World legends mention some mythical realms of magicians and gods, the lands with infinite riches and the source of eternal youth. The mankind is rushed off its feet while searching for traces of them. Scientists assume that some of them should be looked for in Russia. 

 
Swetha Dweepa  
 
“In the Milky Sea, to the North of Meru, there is the big island of Swetha Dweepa, the White Island, aka the Island of Light. It is the land of partaking bliss. It is inhabited by courageous people, who are nowhere near any evil, who are indifferent to fame and disgrace, have marvelous looks and replete with juice of life. There is not a single cruel, hard-hearted, and lawless person here…”
 
This paradise from the Old Indian epos of Mahabharata was looked all around the world for. Some Indianists, for example the colonel Willford, identified Swetha Dweepa with Great Britain. Why not? The island is overseas, to the North of India, were the authors of Mahabharata were settled. Helena Blavatskaya, the famous Russian founder of the mystical Theosophical Society, wrote about Swetha Dweepa in her Secret Doctrine; she placed it into the area of modern Gobi Desert. Some researchers, on the contrary, assumed the White Island to be the same as Arktida, the hypothetical northern polar continent, which once existed in the Arctic, but was flooded as a result of cataclysms that allegedly occurred 18 to 100 thousand years ago (according to the hypothesis by the German zoographer Heger). The supporters of Arktida theory quite often connect the legend Swetha Dweepa with Hyperborea, which was also somewhere in the far north, according to antique authors. However, the North is a loose concept. Some linguists have found cognation of the Ural toponyms and Indian names. Thus, on the basis of research by A. G. Vinogradov and S. V. Zharnikova, the legendary Swetha Dweepa turned to be in the Urals, in the White Sea, i.e. river basins of Northern Dvina and Pechora, in-between Volga and Oka.
 
 
 
Hara Berezaiti 
 
There are the so-called wandering toponyms associated with various places by various sources. One of them is the ridge of Hara Berezaiti with the sacred Mount Hukairya described in Zoroastrian scripts of Avesta. It is the archetypal World Mountain that the Sun chariot of God Mitra rises from behind in the morning.
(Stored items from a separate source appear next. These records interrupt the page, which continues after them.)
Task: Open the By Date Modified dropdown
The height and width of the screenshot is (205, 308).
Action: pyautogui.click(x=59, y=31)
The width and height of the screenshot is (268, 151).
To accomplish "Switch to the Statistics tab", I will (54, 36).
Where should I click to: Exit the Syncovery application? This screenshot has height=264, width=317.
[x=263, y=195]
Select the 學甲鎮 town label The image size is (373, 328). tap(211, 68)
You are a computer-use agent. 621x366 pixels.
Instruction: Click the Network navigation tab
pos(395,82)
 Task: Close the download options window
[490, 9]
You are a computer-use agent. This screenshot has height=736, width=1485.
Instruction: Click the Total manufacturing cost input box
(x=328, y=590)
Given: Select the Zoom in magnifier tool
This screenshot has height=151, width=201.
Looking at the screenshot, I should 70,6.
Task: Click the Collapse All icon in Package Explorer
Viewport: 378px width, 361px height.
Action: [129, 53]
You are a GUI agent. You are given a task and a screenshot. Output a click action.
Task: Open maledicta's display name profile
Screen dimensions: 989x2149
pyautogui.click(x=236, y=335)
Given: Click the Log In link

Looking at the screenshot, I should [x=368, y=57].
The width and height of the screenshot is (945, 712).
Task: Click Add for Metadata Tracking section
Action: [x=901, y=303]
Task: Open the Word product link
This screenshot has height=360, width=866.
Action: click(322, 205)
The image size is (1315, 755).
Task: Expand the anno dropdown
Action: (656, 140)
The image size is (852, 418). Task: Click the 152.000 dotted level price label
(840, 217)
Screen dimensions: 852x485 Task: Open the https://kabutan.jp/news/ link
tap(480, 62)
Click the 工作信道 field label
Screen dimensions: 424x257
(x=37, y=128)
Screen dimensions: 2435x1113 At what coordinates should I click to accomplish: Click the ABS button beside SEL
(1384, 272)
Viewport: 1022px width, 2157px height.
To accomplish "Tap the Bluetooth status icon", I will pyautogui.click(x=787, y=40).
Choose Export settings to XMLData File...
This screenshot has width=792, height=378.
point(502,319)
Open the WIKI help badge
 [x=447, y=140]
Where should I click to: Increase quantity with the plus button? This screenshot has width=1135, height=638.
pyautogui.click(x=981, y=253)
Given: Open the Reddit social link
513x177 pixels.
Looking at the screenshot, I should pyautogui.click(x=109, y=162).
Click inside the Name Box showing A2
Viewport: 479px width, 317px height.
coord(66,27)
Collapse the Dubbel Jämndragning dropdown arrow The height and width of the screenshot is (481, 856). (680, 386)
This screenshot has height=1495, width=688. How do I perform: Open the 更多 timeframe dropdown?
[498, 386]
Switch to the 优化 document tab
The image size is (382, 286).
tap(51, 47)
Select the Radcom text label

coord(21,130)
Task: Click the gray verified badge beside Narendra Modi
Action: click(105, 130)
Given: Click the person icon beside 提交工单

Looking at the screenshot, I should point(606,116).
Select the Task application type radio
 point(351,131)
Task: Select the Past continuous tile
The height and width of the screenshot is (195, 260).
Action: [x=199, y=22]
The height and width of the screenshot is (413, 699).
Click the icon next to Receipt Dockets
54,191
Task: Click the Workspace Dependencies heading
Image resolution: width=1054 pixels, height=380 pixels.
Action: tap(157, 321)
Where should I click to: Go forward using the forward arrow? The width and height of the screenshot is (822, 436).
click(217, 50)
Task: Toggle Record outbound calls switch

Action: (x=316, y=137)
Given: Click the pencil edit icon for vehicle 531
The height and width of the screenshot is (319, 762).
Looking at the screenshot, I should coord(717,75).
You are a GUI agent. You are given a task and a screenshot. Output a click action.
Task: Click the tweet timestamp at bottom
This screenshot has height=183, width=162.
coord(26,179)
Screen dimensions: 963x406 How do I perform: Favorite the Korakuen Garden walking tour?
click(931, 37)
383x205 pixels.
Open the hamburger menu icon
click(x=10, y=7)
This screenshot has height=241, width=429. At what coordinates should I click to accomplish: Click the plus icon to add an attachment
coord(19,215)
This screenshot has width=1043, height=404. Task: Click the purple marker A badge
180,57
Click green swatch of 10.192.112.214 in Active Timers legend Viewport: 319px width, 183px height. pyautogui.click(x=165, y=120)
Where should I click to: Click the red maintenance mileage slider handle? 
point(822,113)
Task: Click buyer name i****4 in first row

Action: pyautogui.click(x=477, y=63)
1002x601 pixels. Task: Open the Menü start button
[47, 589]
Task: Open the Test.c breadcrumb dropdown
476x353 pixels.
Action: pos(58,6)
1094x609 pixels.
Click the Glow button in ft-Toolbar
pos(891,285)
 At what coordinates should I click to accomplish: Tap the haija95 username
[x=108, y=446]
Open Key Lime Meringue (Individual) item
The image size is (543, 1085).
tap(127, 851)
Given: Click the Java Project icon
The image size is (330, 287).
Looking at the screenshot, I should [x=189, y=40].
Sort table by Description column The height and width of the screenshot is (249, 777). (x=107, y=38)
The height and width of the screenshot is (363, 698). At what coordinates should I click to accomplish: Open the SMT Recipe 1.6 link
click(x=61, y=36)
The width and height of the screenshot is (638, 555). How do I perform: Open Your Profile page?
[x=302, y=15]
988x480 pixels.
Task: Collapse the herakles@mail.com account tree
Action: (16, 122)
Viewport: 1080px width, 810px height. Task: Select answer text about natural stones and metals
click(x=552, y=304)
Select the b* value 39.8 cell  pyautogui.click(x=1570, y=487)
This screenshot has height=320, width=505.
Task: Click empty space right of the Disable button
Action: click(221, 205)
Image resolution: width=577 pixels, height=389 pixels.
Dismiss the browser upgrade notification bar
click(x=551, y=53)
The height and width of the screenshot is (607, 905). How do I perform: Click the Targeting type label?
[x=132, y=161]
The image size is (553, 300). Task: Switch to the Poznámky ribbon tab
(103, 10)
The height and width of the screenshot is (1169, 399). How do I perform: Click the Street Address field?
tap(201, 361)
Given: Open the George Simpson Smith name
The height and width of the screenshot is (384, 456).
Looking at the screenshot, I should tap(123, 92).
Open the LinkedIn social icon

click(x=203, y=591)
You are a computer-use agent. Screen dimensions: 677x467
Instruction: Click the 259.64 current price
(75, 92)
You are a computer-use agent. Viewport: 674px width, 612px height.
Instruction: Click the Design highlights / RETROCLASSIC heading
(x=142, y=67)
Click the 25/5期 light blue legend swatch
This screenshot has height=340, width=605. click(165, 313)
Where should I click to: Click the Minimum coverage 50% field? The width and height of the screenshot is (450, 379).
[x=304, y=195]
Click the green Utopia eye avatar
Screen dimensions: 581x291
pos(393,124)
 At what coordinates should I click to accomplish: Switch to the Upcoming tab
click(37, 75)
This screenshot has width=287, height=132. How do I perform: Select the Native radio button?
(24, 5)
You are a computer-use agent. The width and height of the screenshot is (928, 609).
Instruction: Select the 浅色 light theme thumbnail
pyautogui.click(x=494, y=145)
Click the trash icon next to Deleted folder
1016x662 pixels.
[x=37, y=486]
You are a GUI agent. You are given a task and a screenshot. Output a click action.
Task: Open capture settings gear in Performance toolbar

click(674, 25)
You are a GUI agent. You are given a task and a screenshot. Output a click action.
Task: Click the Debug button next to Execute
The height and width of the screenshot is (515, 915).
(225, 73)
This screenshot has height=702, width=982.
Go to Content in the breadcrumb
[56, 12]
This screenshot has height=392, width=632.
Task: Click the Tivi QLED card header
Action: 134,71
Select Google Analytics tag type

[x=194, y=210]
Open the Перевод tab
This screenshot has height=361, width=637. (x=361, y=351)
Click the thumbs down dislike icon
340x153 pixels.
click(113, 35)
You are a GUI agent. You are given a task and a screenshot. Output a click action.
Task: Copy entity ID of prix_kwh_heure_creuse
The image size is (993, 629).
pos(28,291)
Seven stars of the Big Dipper and the Pole Star standing in the centre of the Universe sparkle over it. It is in its golden hills that all the world rivers have their origin in. All the rivers flow down to the earth from the mighty pure spring Ardvi Sura Anahita that is connected to the heavenly Vourukasha Ocean. The fast-horse Sun eternally turns over High Hara mountains. The day and night here last for half a year each. Only the courageous men of spirit can get through these mountains and enter the blissful land washed by waters of the heavenly ocean. 
 
Some researchers compare it to the above mentioned legendary Mount Meru, which is located near Swetha Dweepa that is allegedly harboured in the Urals. At the same time, according to the Italian researcher Giraldo Gnoli, initially it was Pamir and Hindu Kush that were considered to be Hara Berezaiti, and later these beliefs were carried over to the Elbrus. The ocean in this analogy was obviously the Black Sea. By the way, it does not contradict the ideas of the mythological land in the north, as described by antique authors. Lots of Roman authors gave the same description to the Black Sea Coast that we can apply to the North Sea today, such as severe frosts with everything glaciated, and people wearing thick wool skins.